◆ Exercise ◆
Transcribe, word for word and without additions, each line below from the one containing "Click Hide all in the outline panel" through the one containing "The image size is (1372, 884).", both ends included.

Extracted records

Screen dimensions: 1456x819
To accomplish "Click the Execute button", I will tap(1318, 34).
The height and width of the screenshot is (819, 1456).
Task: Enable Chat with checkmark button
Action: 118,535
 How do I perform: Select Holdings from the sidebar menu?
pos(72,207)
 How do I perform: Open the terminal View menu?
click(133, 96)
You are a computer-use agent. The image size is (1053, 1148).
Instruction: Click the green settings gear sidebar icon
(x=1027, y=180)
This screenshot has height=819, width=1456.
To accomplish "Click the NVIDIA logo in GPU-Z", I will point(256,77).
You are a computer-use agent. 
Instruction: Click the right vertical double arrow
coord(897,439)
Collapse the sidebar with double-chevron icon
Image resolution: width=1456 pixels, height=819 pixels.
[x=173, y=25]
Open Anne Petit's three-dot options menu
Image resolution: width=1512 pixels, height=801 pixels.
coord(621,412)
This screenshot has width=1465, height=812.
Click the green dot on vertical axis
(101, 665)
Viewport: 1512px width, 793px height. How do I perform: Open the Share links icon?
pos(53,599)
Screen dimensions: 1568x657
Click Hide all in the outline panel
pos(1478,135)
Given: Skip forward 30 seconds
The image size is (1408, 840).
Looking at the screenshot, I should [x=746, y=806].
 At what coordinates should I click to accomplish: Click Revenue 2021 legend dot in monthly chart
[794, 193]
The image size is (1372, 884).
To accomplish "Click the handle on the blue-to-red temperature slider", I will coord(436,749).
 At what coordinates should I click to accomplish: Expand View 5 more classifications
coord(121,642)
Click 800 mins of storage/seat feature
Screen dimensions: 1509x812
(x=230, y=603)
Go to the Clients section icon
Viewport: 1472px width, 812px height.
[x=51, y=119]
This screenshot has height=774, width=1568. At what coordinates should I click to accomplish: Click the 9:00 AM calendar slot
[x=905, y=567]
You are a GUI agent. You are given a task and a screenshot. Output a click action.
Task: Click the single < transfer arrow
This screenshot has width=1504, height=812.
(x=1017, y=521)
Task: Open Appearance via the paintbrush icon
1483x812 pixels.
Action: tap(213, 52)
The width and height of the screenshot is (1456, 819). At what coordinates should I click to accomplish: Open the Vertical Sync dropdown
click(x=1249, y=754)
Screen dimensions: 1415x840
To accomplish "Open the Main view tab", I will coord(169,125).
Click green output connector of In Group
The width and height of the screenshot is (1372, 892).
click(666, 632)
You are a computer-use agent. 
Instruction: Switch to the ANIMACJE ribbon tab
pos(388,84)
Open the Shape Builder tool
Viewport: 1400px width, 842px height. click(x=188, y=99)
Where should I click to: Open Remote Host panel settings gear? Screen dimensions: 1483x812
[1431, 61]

◆ Solution to this exercise ◆
Click Hide all in the outline panel
pos(1478,135)
Given: Skip forward 30 seconds
The image size is (1408, 840).
Looking at the screenshot, I should [x=746, y=806].
 At what coordinates should I click to accomplish: Click Revenue 2021 legend dot in monthly chart
[794, 193]
The image size is (1372, 884).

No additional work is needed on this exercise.